◆ WHAT NEEDS TO BE DONE: Give an exact copy of every entry.

Stored data:
☆ ☆ ☆ ☆ ☆ ☆ ☆

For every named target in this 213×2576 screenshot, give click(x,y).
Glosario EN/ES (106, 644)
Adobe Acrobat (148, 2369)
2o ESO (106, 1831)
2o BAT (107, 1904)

☆ ☆ ☆ ☆ ☆ ☆ ☆

◆ RESULT BELOW:
For every named target in this 213×2576 screenshot, give click(x,y).
Glosario EN/ES (106, 644)
Adobe Acrobat (148, 2369)
2o ESO (106, 1831)
2o BAT (107, 1904)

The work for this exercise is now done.